Not that I have done all that much reading on the topic, but it seems to me that Jacques offers a thoroughgoing introduction to the many promises and problems (for the globe, not just the West) of China’s rise. But more than this, the importance of Jacques book, for me at least, was to have disabused me of my habit of utter skepticism with which I met nearly all (positive) accounts of anything having to do with ‘Chinese Contemporary Art’. The ‘emerging market’ chorus and so many artists’ tendency towards the worst ethno-kitsch, combined with the extensive accounts of ‘pay-to-play’ networks of curators, critics, galleries and museums, simply put me off. My major criticism being that it seemed impossible for anyone ‘in the West’ to get a clear or honest assessment of Chinese art from Chinese critics and curators. Yes, books by English-language critics (Richard Vine’s fine recent survey among them) have been appearing. But without access to the thinking that was going on within the networks of Chinese art (and networks purged of monetary grease), I simply felt that its landscape would necessarily remain obscure. My reaction, unenviable and small-minded, was to put my head in the sand and simply hope that this too would pass, chalked up as a mere symptom of globalization. As I said, small-minded.

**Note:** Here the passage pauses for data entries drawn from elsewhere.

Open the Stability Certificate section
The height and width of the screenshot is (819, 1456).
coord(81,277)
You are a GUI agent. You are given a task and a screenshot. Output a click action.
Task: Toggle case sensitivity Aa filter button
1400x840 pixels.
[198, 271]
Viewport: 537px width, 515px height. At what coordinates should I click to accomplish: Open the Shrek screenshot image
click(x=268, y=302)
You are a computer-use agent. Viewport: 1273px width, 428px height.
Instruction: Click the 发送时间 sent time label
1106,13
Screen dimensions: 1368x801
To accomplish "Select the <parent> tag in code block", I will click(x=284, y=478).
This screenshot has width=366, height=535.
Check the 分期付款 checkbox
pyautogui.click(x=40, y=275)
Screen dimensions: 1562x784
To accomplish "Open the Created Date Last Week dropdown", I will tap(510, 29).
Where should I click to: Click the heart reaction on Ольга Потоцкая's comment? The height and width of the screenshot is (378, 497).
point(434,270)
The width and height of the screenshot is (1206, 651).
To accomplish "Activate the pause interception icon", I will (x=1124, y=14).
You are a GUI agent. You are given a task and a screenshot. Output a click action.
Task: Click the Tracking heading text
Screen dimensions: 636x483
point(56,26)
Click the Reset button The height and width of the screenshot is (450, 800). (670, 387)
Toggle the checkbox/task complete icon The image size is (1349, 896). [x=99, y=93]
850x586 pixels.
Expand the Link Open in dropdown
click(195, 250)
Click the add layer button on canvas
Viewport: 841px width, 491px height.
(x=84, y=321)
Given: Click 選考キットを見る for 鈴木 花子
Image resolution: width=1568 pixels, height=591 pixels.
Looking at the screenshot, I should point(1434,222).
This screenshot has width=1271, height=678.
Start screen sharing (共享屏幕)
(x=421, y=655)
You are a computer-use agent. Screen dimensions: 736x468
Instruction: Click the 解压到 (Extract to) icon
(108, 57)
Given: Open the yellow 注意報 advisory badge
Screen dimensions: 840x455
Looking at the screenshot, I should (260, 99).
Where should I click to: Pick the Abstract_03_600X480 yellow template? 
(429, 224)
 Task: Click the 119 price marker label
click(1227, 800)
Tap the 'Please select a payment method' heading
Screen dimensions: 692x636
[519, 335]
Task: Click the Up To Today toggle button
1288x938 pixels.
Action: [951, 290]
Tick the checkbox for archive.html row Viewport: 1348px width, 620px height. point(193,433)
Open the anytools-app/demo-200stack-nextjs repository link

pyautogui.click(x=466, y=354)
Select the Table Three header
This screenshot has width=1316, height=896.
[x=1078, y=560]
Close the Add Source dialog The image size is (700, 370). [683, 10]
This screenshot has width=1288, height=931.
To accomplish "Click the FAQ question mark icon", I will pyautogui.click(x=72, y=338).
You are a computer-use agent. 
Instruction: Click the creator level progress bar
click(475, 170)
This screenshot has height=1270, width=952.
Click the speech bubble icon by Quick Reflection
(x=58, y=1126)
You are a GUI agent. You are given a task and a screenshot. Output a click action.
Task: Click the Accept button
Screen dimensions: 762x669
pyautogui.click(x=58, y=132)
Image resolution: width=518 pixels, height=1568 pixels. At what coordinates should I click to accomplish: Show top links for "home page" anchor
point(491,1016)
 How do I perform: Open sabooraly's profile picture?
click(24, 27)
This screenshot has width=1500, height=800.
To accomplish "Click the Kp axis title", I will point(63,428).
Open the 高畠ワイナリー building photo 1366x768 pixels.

The rise of Chinese contemporary art is surely a function, not a symptom, of globalization; and it’s here to stay. Jacques’s book attuned me to this (and it has perhaps only twenty words on art, contemporary or otherwise). All of which is to say that, post-Jacques’s book, I was able to read with some optimism this report on the announcement of Wang Chunchen of the Museum of the Central Academy of Fine Arts as the most recent (and only second) winner of the Chinese Contemporary Art Award prize in criticism–and this for a work entitled ‘Art Intervenes in Society – A New Artistic Relationship’. I have not read Wang’s piece, and would be interested to hear from anyone who has; but it seems to me more generally that this prize in criticism is exactly the kind of thing we need. The discourse of Chinese contemporary art needs to be shaped from a perspective internal to its own culture. The CCAA prize promises to do just that. And now that I’ve got my head out of my as…I mean, out of the sand, I’ll be looking for more such platforms (and their beneficiaries).